Battle Of The Sexes, the newest film from directorial duo Johnathan Dayton and Valerie Faris, isn't a surprising movie in certain key aspects. For instance, its camerawork isn't shoddy by any means, but it isn't distinctively imaginative or notable and the same can be said for its serviceable but not thoroughly unique approach to its various characters 1970's-era wardrobe in its costume design. However, there is a core facet of this film that totally took me by surprise and that lifts the whole production up; Battle Of The Sexes fully embraces Billie Jean King's sexuality. We've had a bunch of big American biopics over the years about real LGBTQA individuals that glossed over or minimized their sexuality and I expected the same thing to happen here. Instead, Billie Jean King's discovery of her Lesbian orientation is treated with surprising care and depth and as an opportunity to further show just how much societal restraints were stifling Billie Jean King as a person.

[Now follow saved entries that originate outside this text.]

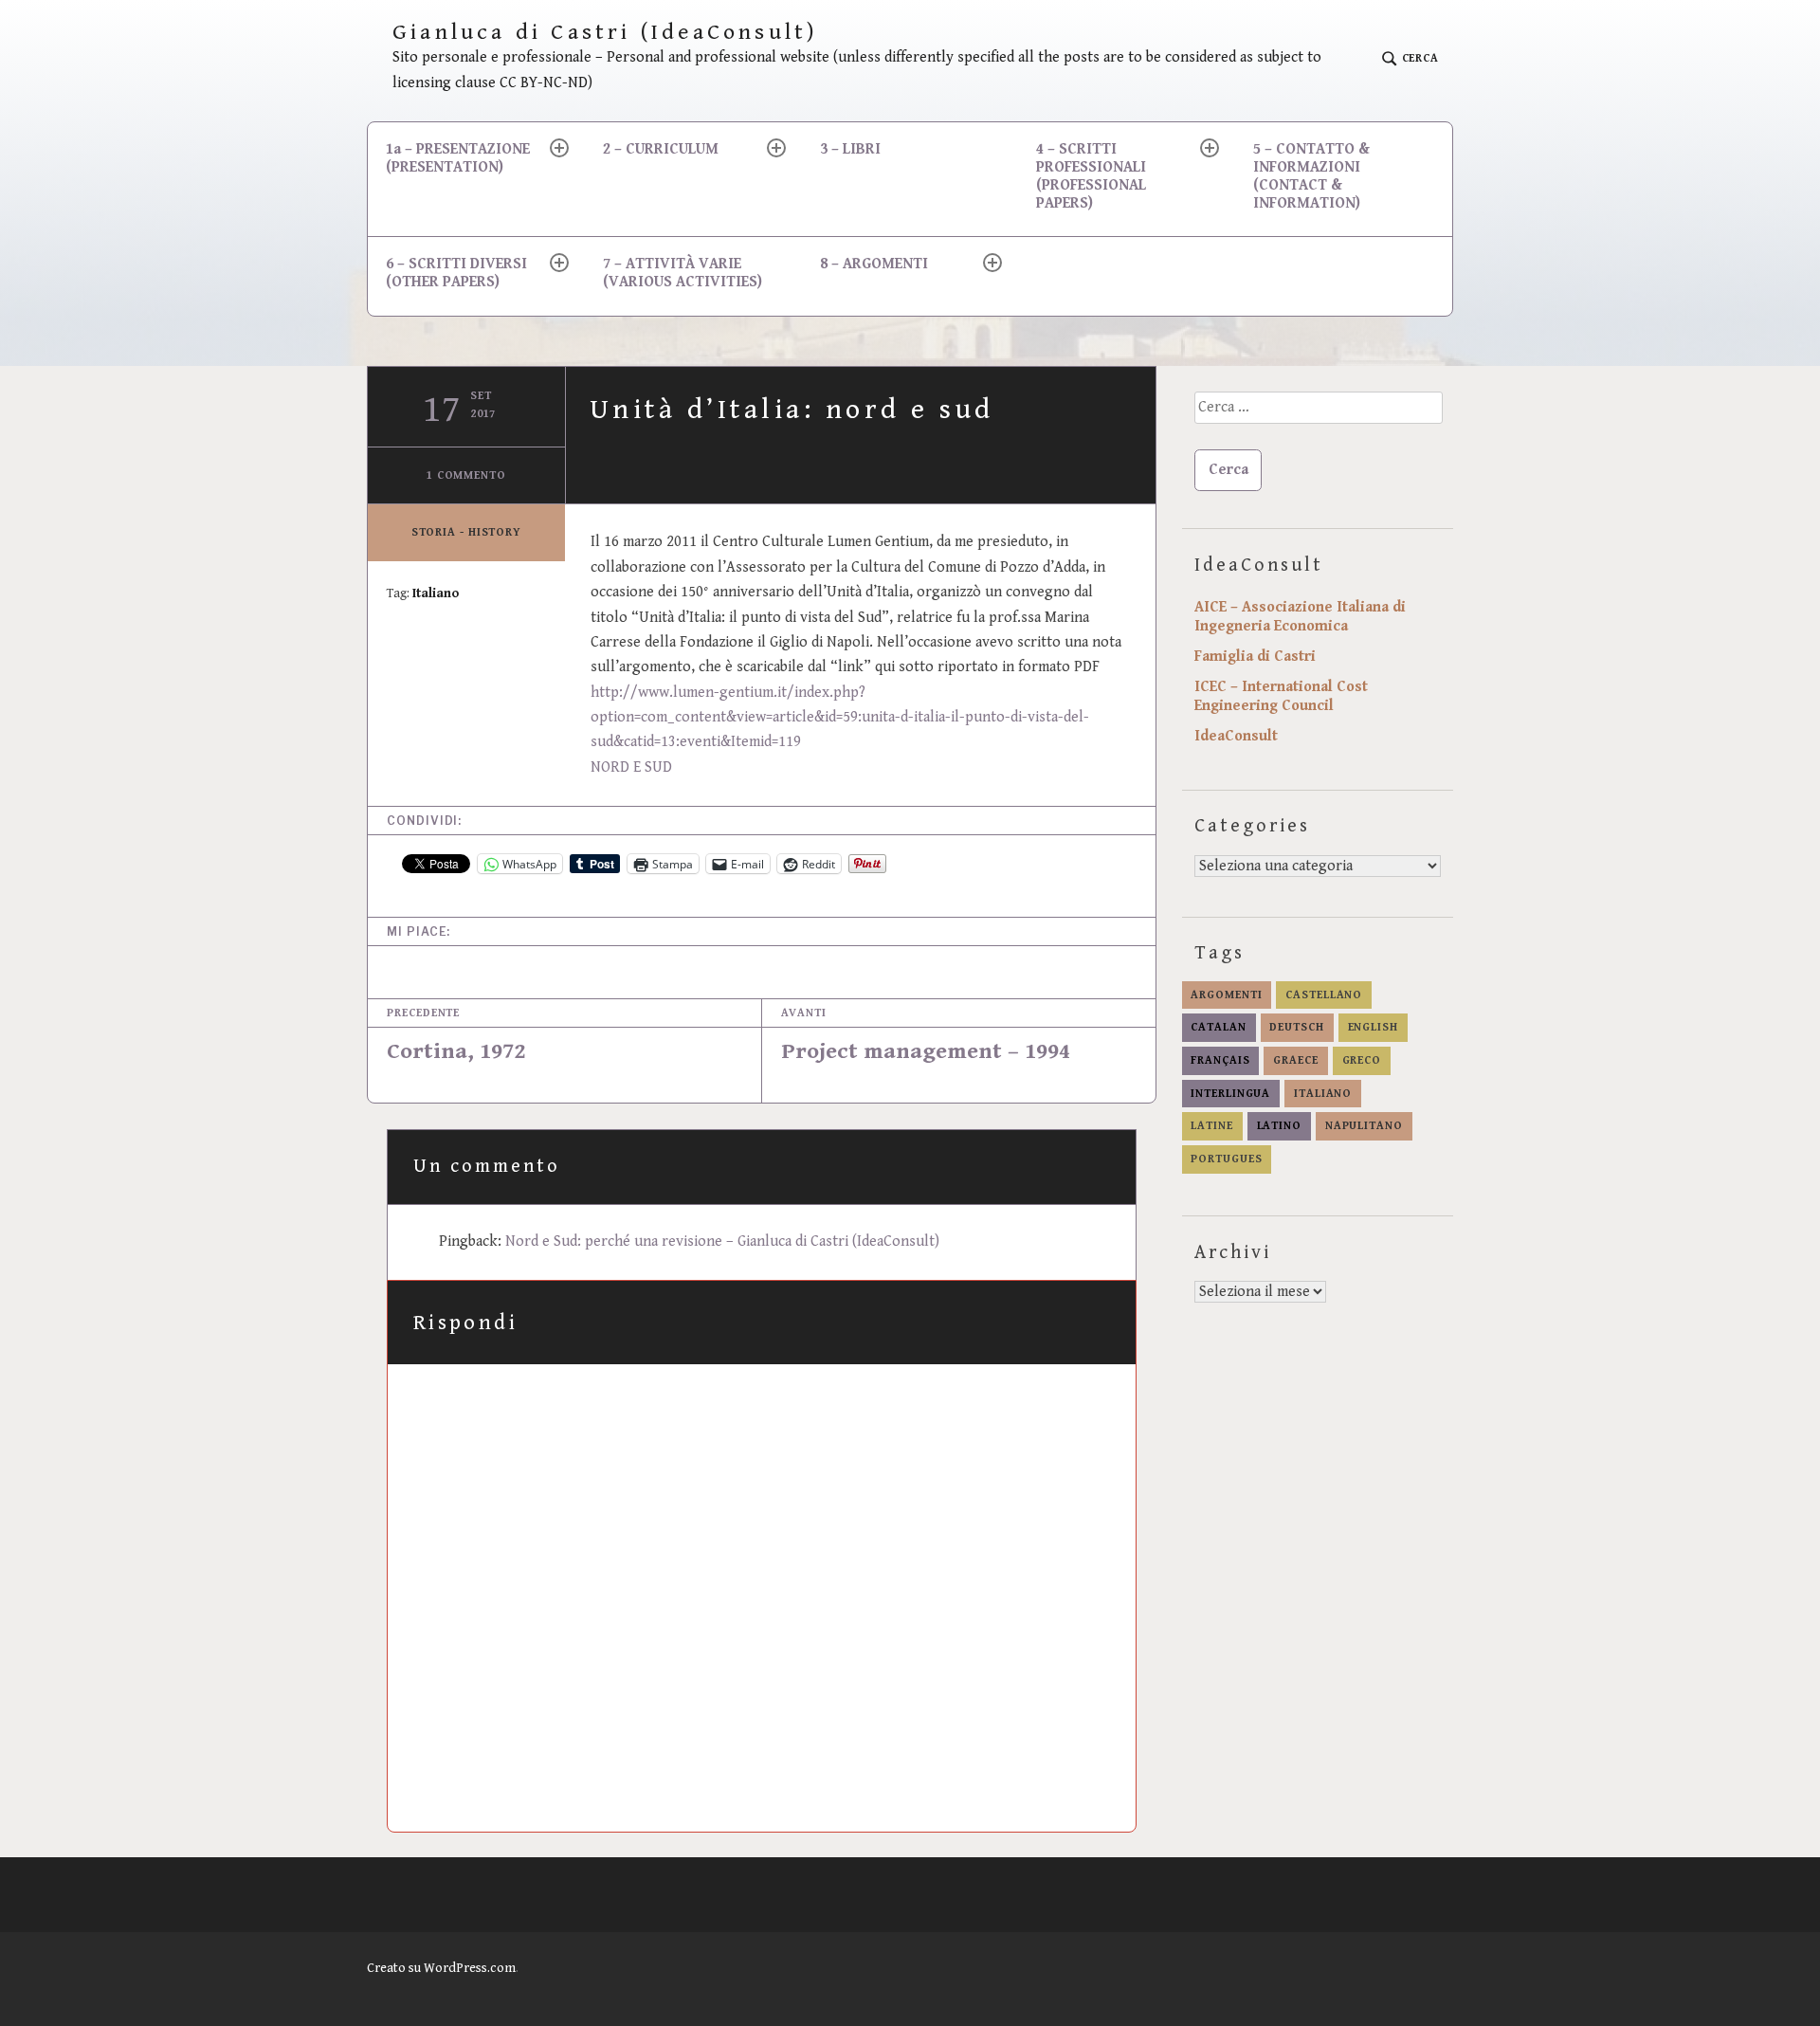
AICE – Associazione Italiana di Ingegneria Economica (1300, 616)
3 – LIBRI (850, 149)
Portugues (1226, 1159)
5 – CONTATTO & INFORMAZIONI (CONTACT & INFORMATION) (1311, 176)
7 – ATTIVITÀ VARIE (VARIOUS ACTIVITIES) (682, 273)
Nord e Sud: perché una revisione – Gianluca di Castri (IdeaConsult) (722, 1241)
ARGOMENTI (1226, 995)
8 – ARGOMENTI (874, 264)
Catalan (1218, 1027)
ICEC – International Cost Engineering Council (1281, 696)
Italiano (435, 593)
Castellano (1323, 995)
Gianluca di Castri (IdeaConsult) (605, 33)
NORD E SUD (631, 767)
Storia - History (466, 532)
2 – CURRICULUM (661, 149)
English (1373, 1027)
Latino (1279, 1126)
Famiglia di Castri (1255, 657)
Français (1220, 1060)
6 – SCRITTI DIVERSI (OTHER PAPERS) (456, 273)
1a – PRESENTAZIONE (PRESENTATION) (458, 158)
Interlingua (1230, 1093)
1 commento (466, 475)
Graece (1295, 1060)
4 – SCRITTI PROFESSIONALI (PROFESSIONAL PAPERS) (1091, 176)
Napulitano (1364, 1126)
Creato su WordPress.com (441, 1968)
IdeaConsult (1236, 736)
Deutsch (1296, 1027)
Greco (1362, 1060)
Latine (1211, 1126)
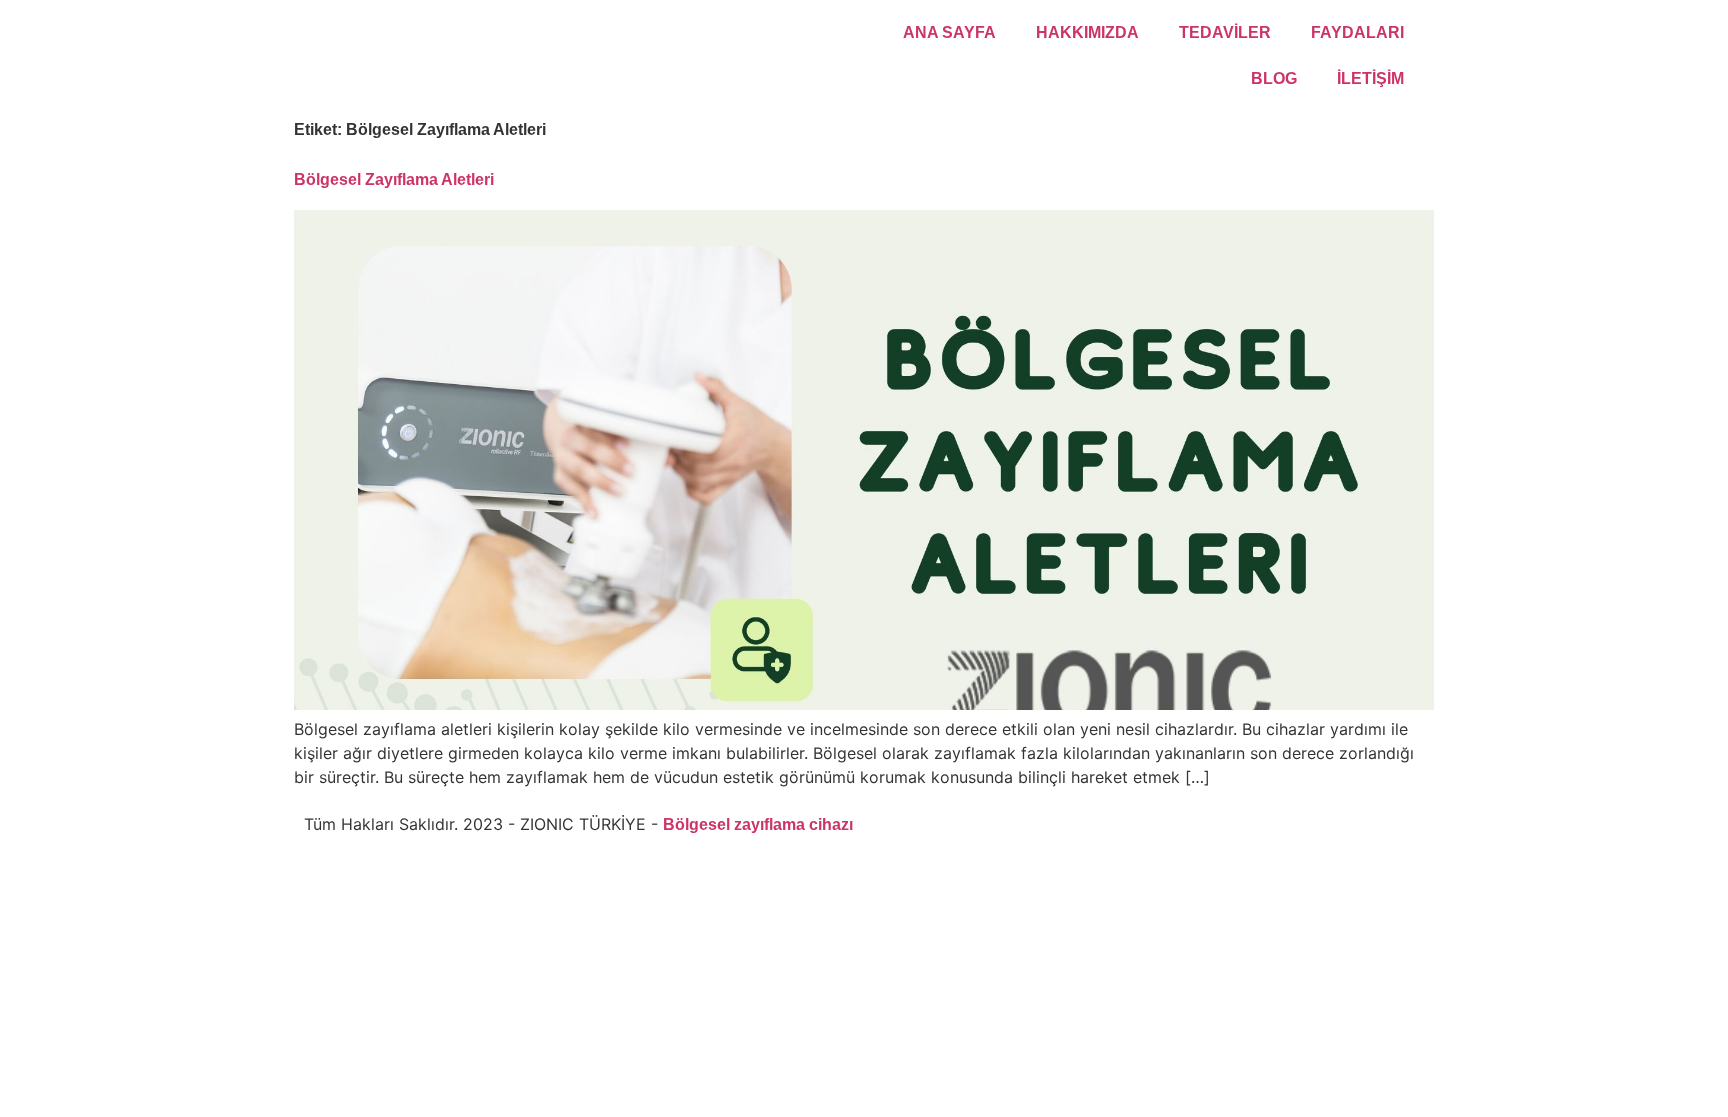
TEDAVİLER (1225, 32)
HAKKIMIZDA (1087, 32)
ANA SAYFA (949, 32)
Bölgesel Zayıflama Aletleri (394, 179)
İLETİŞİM (1370, 78)
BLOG (1274, 78)
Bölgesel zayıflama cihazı (758, 824)
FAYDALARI (1357, 32)
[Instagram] (882, 823)
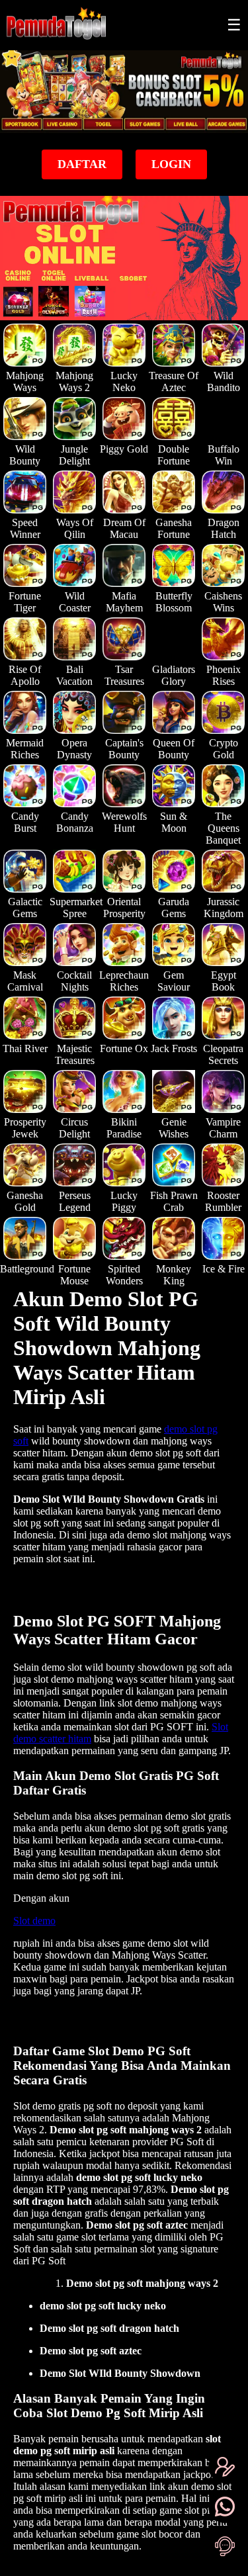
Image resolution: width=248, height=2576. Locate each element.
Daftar (82, 164)
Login (171, 164)
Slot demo (34, 1920)
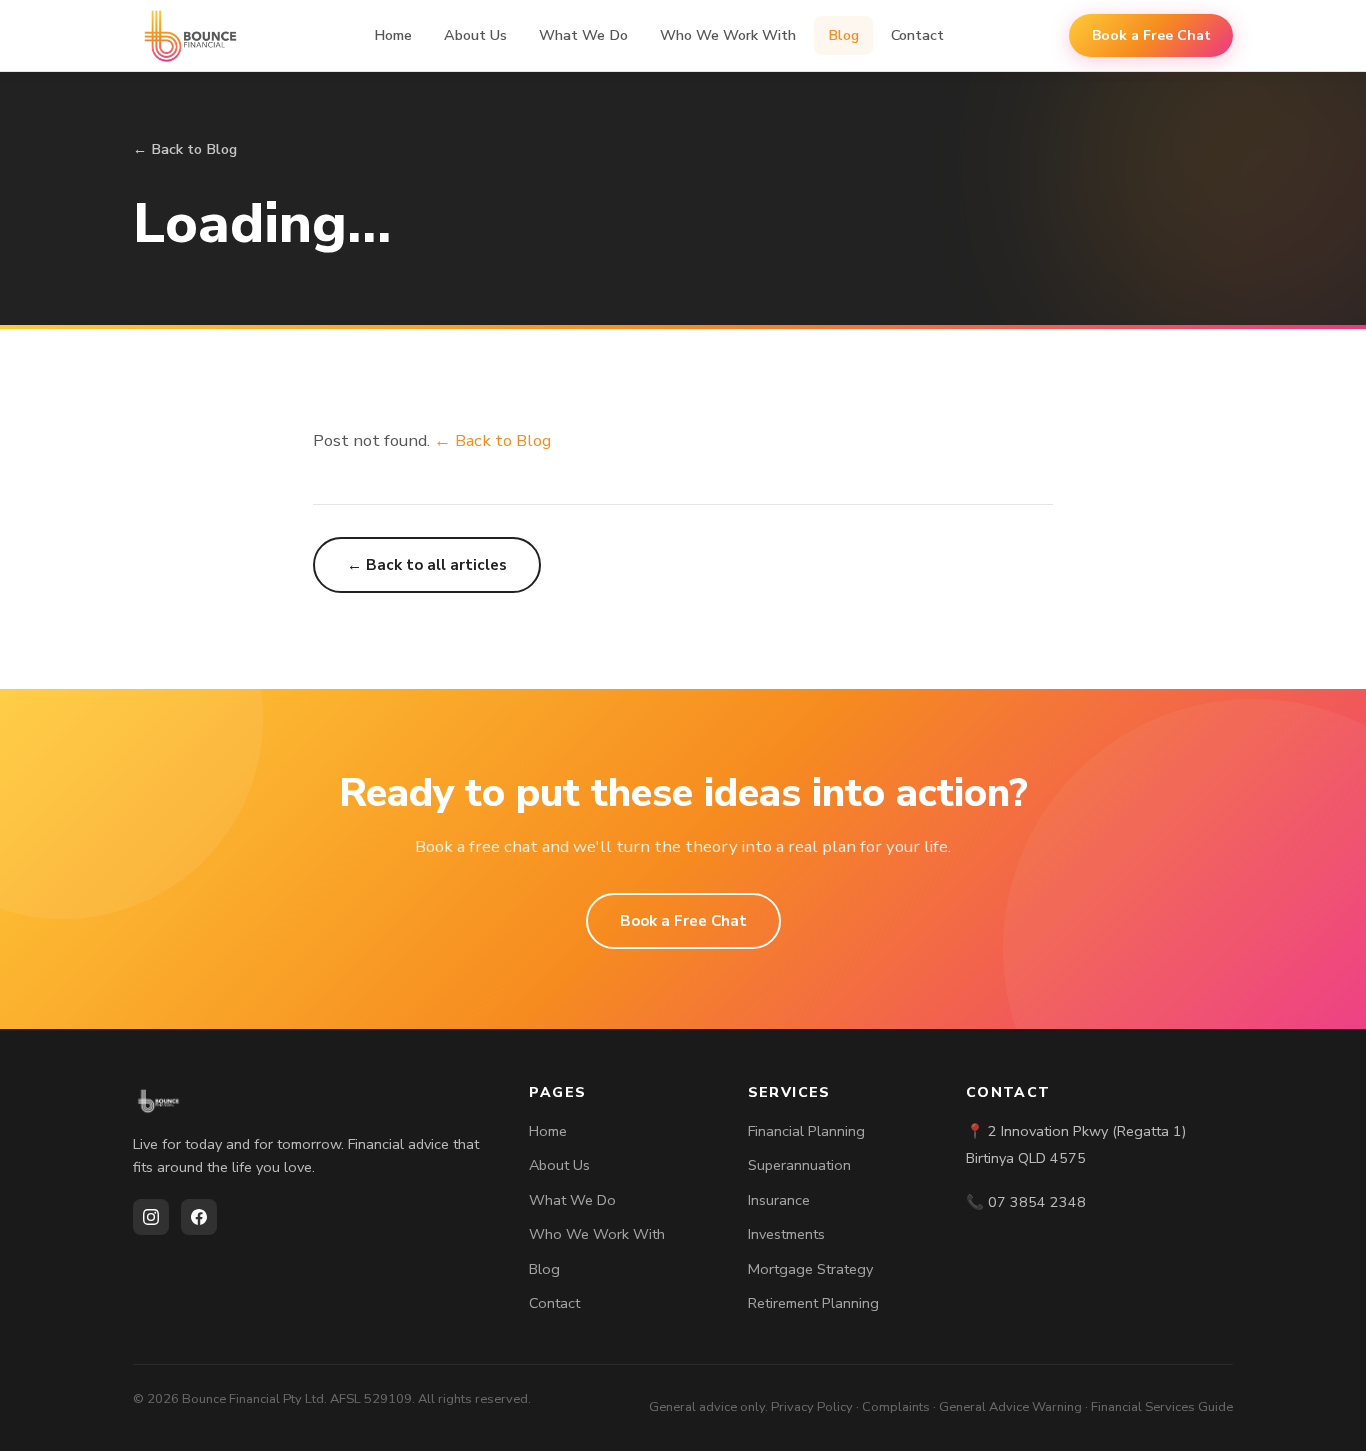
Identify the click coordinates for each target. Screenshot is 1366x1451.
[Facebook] (199, 1217)
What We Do (583, 35)
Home (393, 35)
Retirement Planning (813, 1303)
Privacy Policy (812, 1407)
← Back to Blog (185, 149)
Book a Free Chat (1151, 35)
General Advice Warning (1010, 1407)
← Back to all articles (427, 565)
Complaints (896, 1407)
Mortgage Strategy (810, 1269)
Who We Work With (728, 35)
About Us (475, 35)
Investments (786, 1234)
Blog (843, 35)
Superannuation (799, 1165)
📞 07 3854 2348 (1026, 1202)
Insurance (779, 1200)
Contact (917, 35)
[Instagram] (151, 1217)
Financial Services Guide (1162, 1407)
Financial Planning (806, 1131)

That plotline is handled with deft care in Simon Beaufoy's screenplay that is accompanied by a similarly thoughtfully crafted performance from Emma Stone. There's been a recurring wry wit in a number of Stone's past performances in the likes of Easy A, Aloha and The Croods, but she's shown to be plenty capable of eschewing that recurring trait when the role calls for it and she most certainly does that her with her performance of Billie Jean King. Stone portrays this real-life individual with a casual confidence in more public confrontations (such as her interactions with a sexist superior played by Bill Pullman) that she portrays with such a natural quality that it makes her depiction of King being vulnerable in certain private moments all the more impactful.
It's a great performance from Emma Stone that renders this depiction of Billie Jean King as a person and not as just a one-note celebrity impression. Steve Carell as Bobby Riggs is stuck with a more one-dimensionally drawn persona which feels like an intentional choice to serve up cosmic karma towards the way Riggs made himself a caricature thriving on sexism in the public eye, but one can't help but wish all the screentime devoted to him at least went somewhere more substantive, especially since his plotline kind of just sputters out. At least the always reliable Steve Carell fares well in this role as he portrays an egotistical huckster whose more of a sexist buffoon like Zapp Branigan than a charming trickster like Harold Hill.
But even if Riggs and his storyline feel undercooked, at least Battle Of The Sexes has the decency to be more insightful with the rest of its plot as it delves into Billie Jean King's internal struggles regarding being herself, both as a woman and a lesbian, in a world where neither of those things are looked on fondly. Is the retelling of this tale boilerplate in execution in some key respects? Sure, yeah. But that doesn't mean it doesn't have its more bold traits and also isn't mostly enjoyable to watch, especially when that climactic tennis duel between Riggs and King goes down. A final moment shared between King and a character played by Alan Cumming is similarly more impactful than expected and helps end Battle Of The Sexes on an appropriately contemplative note.